1 – Língua original: inglês.
2 – JO L 374, p. 1.
3 – Regulamento (CEE) n.° 4253/88 do Conselho, de 19 de Dezembro de 1988, que estabelece as disposições de aplicação do Regulamento (CEE) n.° 2052/88 no que respeita à coordenação entre as intervenções dos diferentes fundos estruturais, por um lado, e entre estas e as do Banco Europeu de Investimento e dos outros instrumentos financeiros existentes, por outro (JO L 193, p. 20).
4 – O órgão jurisdicional de reenvio – bem como algumas partes – refere‑se, nas suas questões, ao artigo 21.°, n.° 3, do Regulamento n.° 2082/93. Todavia, uma vez que se trata apenas do regulamento de alteração referir‑me‑ei, mais correctamente, de ora em diante, ao artigo 21.°, n.° 3, do Regulamento n.° 4253/88, na versão alterada.
5 – V. também: Testo unico delle imposte sui redditi (lei relativa à tributação dos rendimentos), GURI n.° 302, de 31 de Dezembro de 1986, suplemento ordinário.

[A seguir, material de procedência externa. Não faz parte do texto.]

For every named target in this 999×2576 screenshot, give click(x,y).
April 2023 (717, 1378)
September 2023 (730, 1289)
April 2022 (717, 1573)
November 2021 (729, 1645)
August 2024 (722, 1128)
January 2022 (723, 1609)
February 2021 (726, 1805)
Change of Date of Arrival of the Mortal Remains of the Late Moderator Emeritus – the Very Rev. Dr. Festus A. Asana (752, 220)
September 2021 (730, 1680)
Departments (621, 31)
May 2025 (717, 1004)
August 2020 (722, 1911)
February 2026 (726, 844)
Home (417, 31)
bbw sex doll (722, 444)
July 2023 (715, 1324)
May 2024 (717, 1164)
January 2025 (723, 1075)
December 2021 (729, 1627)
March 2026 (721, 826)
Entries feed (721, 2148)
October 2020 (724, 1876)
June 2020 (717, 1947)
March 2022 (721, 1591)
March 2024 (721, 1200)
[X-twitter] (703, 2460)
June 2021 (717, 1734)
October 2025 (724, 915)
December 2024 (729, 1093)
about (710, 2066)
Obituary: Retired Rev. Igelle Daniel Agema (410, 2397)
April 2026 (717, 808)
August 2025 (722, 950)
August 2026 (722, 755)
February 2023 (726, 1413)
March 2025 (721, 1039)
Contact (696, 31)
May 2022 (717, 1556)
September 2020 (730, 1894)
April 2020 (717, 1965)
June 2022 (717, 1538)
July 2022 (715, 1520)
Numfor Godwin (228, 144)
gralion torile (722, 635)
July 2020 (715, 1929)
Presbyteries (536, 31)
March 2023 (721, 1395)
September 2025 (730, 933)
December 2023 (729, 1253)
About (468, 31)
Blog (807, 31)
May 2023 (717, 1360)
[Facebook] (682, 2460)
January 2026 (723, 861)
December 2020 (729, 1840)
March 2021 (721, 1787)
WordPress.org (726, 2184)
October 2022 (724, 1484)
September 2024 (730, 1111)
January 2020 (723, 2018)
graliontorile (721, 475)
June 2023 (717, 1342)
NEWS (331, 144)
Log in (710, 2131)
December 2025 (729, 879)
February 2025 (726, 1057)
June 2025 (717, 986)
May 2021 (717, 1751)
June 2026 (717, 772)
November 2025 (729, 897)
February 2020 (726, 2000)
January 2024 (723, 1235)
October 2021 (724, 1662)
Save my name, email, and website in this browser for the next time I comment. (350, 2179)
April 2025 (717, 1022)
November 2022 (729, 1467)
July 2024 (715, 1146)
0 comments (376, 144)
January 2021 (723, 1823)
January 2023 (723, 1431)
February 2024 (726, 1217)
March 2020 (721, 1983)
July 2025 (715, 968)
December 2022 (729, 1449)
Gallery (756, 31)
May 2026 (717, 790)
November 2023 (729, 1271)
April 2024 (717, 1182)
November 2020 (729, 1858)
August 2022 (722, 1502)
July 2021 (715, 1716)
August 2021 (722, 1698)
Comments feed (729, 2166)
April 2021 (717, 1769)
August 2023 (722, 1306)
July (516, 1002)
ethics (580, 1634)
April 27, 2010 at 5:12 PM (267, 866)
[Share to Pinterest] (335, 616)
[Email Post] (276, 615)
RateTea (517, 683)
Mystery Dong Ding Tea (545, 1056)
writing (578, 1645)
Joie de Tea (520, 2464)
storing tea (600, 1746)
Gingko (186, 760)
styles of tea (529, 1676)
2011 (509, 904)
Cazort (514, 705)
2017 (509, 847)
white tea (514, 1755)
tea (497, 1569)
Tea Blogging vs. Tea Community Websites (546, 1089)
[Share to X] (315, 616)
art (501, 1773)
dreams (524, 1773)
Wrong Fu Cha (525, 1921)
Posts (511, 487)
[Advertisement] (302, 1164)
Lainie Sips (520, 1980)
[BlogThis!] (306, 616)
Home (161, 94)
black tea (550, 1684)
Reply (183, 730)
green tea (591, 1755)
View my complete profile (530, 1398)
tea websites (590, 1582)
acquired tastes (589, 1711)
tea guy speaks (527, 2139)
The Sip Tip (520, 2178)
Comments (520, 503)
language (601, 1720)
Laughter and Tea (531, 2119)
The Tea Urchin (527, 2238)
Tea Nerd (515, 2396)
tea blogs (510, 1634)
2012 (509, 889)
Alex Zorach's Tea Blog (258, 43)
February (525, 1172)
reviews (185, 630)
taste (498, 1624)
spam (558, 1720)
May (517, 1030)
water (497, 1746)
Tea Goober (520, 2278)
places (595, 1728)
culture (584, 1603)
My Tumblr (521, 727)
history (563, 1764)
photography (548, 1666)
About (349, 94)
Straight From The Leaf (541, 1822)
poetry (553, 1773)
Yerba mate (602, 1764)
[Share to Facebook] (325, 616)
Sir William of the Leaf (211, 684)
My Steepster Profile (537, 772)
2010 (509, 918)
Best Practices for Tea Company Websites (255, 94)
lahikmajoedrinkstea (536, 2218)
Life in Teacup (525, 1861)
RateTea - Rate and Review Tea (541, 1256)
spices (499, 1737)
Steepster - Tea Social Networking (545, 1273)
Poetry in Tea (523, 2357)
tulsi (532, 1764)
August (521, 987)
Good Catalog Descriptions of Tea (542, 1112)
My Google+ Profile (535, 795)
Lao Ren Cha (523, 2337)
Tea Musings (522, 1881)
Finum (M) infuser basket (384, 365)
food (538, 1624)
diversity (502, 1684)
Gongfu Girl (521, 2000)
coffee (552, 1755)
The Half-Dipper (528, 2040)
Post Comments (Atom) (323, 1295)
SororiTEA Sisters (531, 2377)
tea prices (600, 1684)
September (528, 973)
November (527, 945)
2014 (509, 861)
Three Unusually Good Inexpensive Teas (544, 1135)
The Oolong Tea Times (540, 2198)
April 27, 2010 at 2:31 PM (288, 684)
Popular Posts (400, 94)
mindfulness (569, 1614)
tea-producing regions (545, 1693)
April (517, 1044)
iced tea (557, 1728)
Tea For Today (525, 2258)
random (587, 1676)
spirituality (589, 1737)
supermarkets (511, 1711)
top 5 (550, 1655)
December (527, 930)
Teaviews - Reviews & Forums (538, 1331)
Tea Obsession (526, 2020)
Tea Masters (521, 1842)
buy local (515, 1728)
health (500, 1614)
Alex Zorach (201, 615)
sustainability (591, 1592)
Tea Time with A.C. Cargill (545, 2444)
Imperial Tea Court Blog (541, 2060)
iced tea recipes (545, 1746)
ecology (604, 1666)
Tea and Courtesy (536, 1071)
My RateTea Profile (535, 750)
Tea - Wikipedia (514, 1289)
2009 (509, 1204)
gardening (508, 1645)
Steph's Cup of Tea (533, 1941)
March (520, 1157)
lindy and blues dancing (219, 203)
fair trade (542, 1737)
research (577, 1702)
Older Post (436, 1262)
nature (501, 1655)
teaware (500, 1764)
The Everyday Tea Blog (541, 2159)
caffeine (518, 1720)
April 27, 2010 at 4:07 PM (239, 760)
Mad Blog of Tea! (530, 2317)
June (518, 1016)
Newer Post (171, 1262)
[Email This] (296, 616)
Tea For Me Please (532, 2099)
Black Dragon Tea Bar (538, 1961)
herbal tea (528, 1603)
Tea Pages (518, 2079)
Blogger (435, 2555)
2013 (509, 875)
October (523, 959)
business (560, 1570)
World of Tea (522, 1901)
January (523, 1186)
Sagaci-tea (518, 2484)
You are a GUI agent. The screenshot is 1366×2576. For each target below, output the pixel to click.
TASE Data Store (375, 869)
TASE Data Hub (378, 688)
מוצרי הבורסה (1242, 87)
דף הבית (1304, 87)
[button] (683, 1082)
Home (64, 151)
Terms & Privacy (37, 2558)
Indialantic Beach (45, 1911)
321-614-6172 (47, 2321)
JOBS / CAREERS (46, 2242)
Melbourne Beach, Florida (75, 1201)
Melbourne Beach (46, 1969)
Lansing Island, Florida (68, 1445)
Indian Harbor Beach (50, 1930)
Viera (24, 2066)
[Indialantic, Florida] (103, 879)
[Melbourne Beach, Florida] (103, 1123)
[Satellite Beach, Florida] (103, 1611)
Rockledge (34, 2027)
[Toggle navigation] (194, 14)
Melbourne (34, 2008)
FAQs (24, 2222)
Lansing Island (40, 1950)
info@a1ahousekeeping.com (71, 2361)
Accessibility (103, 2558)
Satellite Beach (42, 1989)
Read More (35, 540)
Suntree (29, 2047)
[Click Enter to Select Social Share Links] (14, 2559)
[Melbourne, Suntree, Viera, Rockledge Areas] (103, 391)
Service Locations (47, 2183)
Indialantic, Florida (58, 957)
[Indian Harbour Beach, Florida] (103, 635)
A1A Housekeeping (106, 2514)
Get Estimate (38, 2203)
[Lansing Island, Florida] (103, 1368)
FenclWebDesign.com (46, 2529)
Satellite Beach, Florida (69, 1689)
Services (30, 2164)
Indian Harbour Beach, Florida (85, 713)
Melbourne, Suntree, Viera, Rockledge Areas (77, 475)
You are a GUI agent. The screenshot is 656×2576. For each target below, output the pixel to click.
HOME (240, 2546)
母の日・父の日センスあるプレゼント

6 – Em especial, acórdãos de 5 de Outubro de 2006, Comissão/Portugal (C‑84/04, Colect., p. I‑9843); de 7 de Outubro de 2004, Suécia/Comissão (C‑312/02, Colect., p. I‑9247); de 22 de Outubro de 1998, Kellinghusen e Ketelsen (C‑36/97 e C‑37/97, Colect., p. I‑6337); e de 19 de Maio de 1998, Jensen e Korn- og Foderstofkompagniet (C‑132/95, Colect., p. I‑2975).
7 – JO L 161, p. 1.
8 – V., a esse respeito, em especial, acórdão de 7 de Setembro de 2004, Manninen (C‑319/02, Colect., p. I‑7477, n.° 19, e jurisprudência aí referida).
9 – V., a esse respeito, acórdão de 10 de Março de 1981, Irish Creamery Milk Suppliers Association (36/80 e 71/80, Recueil, p. 735, n.° 15).
10 – V., a esse respeito, inter alia, acórdão de 17 de Novembro de 1983, Merck (292/82, Recueil, p. 3781, n.° 12).
11 – Já referido na nota 6, n.os 29 e 30.
12 – V. acórdãos Kellinghusen e Ketelsen, Suécia/Comissão e Jensen e Korn- og Foderstofkompagniet, já referidos na nota 6.
13 – V., quanto a esse raciocínio, acórdão Comissão/Portugal, já referido na nota 6, n.os 31 e 32.
14 – V. acórdãos, já referidos na nota 6, Comissão/Portugal, n.° 35, e Suécia/Comissão, n.° 22.
15 – V. acórdão Kellinghusen e Ketelsen, já referido na nota 6, n.° 21.
16 – V. acórdão Suécia/Comissão, já referido na nota 6, n.os 24 e 25.
17 – V. acórdão Comissão/Portugal, já referido na nota 6, n.° 36.